Così, alla fine, senza troppi clamori, i quarantenni stanno entrando nella stanza dei bottoni. Le cose si muovono in questo modo, a tratti troppo lento, a tratti troppo veloce, nella politica italiana. Cambiano in un modo così strano che di questo passaggio di testimone anagrafico ancora non ce ne siamo quasi accorti, o non abbiamo preso piena consapevolezza. Eppure, alla vigilia delle primarie di domenica è già diventato un fatto: il premier e il vicepremier del governo Alfetta, e i candidati alla leadership del Pd sono tutti (ex) ragazzi che si sono formati negli anni Ottanta, figli del dopo–muro (quello di Berlino) e non della Guerra fredda. Sono, come in un verso di una canzonetta pop di Scialpi: «No east no west/ we are the best/ ognuno al mondo un posto avrà/ no east no west/ è questa la mia terra».
Persino Gianni Cuperlo, che è il più anziano dei cinque, è diventato segretario della Fgci alla vigilia del crollo del muro: adesso il suo fake lo sbeffeggia come se fosse l’ultimo figlio del l’apparato, ma invece era considerato allora, in qualche modo, un dirigente anomalo: non aveva fatto politica nelle occupazioni, non aveva fatto il movimento del Settantasette, non veniva “dal partito”, non si era laureato alle Frattocchie, ma al Dams, non aveva studiato con Gianfranco Pajetta ma con Umberto Eco, e questo, tra i giovani comunisti di allora, lo faceva apparire terribilmente frivolo.

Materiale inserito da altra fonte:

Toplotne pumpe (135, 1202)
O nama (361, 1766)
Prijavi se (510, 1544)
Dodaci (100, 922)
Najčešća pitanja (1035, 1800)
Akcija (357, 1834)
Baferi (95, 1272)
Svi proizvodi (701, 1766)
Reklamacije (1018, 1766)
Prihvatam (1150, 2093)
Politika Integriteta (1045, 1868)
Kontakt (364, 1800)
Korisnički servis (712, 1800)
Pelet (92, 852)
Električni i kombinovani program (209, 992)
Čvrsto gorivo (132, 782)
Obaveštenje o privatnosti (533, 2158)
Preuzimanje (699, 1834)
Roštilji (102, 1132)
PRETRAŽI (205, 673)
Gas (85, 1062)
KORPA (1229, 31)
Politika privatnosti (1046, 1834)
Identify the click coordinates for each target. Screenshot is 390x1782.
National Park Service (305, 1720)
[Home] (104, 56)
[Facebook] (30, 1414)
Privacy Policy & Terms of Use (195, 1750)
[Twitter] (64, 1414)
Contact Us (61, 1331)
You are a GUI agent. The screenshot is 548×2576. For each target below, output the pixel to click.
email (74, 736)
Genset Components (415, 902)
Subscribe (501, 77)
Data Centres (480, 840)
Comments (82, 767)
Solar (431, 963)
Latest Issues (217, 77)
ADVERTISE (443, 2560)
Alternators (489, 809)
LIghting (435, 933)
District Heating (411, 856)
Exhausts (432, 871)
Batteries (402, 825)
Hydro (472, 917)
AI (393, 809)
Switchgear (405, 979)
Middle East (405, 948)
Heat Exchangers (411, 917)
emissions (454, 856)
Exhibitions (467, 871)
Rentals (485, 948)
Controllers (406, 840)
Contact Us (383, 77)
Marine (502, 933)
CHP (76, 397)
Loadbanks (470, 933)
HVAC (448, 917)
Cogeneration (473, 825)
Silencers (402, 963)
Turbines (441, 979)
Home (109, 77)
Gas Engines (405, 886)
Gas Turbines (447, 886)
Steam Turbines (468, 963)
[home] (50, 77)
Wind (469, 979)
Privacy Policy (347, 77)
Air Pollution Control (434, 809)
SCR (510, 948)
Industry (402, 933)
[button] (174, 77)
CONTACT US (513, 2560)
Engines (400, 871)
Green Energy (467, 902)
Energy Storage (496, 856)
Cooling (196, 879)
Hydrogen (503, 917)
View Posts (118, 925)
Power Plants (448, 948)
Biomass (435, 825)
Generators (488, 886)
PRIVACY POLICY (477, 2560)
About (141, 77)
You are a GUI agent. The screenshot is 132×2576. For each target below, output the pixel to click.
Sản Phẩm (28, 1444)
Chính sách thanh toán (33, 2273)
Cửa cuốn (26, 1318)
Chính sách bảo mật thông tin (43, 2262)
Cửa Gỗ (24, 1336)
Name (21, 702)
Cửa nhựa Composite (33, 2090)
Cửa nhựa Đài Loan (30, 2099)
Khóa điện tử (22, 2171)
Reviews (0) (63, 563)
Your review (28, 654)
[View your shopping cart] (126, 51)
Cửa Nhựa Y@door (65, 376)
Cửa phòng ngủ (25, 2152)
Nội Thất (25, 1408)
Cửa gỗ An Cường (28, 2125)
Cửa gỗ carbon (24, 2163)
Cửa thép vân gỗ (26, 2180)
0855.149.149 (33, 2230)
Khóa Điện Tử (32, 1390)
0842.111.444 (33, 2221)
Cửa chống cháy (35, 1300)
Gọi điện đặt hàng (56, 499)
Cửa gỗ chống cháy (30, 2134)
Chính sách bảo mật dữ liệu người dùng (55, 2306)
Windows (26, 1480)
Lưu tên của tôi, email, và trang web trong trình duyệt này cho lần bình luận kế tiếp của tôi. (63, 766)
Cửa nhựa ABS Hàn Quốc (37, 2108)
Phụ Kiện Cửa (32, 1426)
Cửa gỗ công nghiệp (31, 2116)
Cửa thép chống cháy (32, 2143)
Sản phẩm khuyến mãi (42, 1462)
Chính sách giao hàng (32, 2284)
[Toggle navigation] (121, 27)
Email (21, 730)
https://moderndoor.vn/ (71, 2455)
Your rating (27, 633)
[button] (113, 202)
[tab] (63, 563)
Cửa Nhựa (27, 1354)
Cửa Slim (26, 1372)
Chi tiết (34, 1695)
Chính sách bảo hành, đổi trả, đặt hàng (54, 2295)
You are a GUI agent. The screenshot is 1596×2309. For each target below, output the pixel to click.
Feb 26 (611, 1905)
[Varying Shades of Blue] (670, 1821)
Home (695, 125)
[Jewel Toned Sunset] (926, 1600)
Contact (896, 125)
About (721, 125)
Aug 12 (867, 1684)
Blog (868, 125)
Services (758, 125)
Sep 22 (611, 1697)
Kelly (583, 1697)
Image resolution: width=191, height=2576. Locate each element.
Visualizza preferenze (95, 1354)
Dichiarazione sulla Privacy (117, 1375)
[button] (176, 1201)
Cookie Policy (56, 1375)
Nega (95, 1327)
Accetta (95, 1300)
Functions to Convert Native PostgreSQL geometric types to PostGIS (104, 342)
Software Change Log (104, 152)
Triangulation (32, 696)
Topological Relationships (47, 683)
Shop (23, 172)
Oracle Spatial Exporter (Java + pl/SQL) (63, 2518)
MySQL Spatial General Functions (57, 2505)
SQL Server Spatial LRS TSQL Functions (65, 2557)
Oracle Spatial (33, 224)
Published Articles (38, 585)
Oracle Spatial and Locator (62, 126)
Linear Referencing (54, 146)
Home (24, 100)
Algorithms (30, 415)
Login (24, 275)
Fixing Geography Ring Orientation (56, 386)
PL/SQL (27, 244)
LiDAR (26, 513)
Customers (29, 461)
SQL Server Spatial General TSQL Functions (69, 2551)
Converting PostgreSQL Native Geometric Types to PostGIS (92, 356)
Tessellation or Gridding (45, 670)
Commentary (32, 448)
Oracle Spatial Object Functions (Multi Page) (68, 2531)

Sono poi cresciuti negli anni Ottanta sia Renzi che Civati, sia Letta che Alfano, sia la Lorenzin che la De Girolamo. Il che vuol dire che le primarie (e il loro vincitore, chiunque sia) renderanno finalmente visibile un processo di timido rinnovamento che è stato fino ad oggi velato dalla sovrapposizione dei vecchi schemi. È vero che Alfano per i media è prima di tutto un ex berlusconiano (o un diversamente berlusconiano), è vero che Letta ai più sembra – nel bene o nel male – un giovane vecchio, ma è anche vero che tutti questi leader hanno compiuto la loro formazione quando il tempo dei fossati ideologici era finito. Questi dirigenti, questi ministri, o questi aspiranti leader, sono cresciuti con la tv commerciale e non con la Rai pedagogica degli anni Settanta, con i consumi e non con le utopie, con Goldrake e lady Oscar e non con Oliver Twist.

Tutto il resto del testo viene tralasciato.